╭─ SOURCE DATA

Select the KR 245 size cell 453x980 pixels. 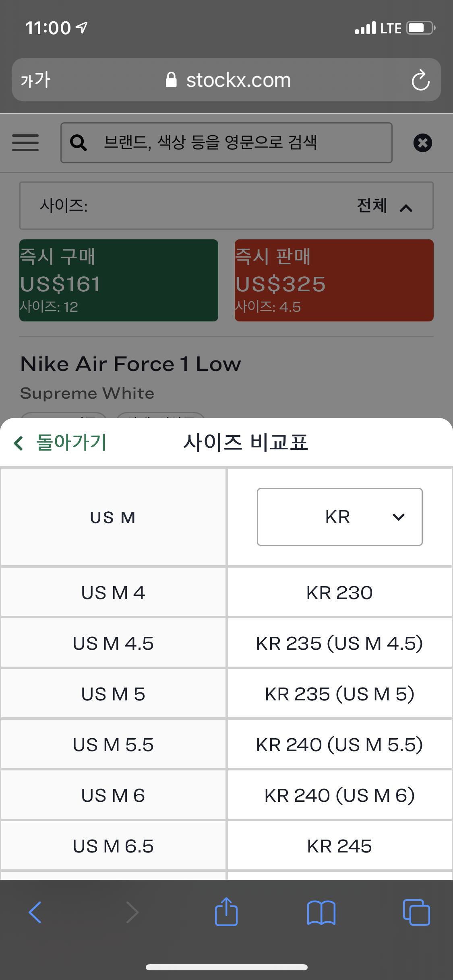coord(339,846)
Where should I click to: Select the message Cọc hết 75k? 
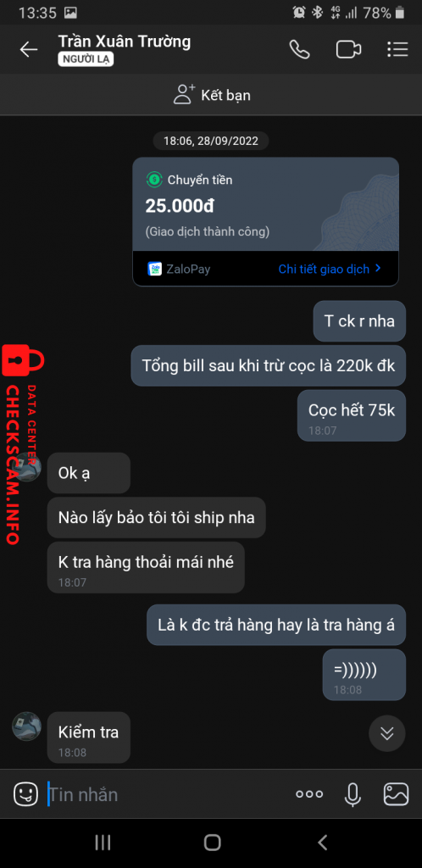tap(352, 415)
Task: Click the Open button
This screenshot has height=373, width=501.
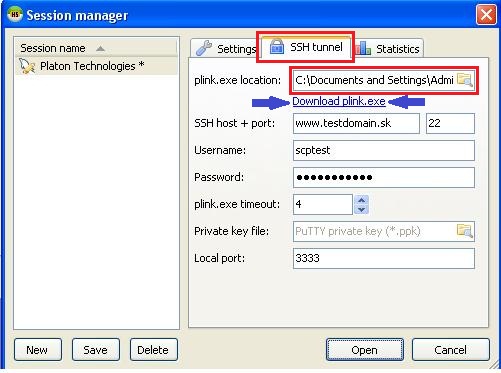Action: point(365,350)
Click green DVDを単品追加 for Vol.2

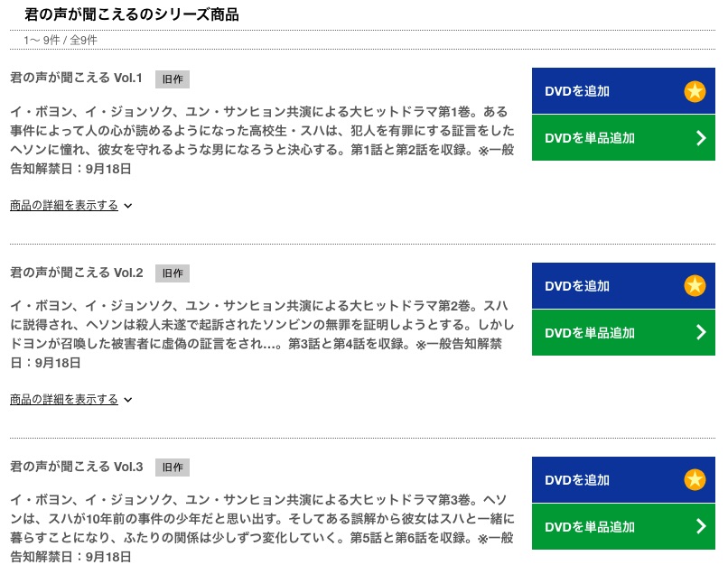point(623,332)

╰─

__WHAT YOU NEED TO DO__: Take the line containing "This screenshot has height=373, width=501." through the last line of the material and retype exactly those lines, both ends included, with no pictures.

__RESPONSE TO THIS EXERCISE__:
This screenshot has height=373, width=501.
Action: point(365,350)
Click green DVDを単品追加 for Vol.2

point(623,332)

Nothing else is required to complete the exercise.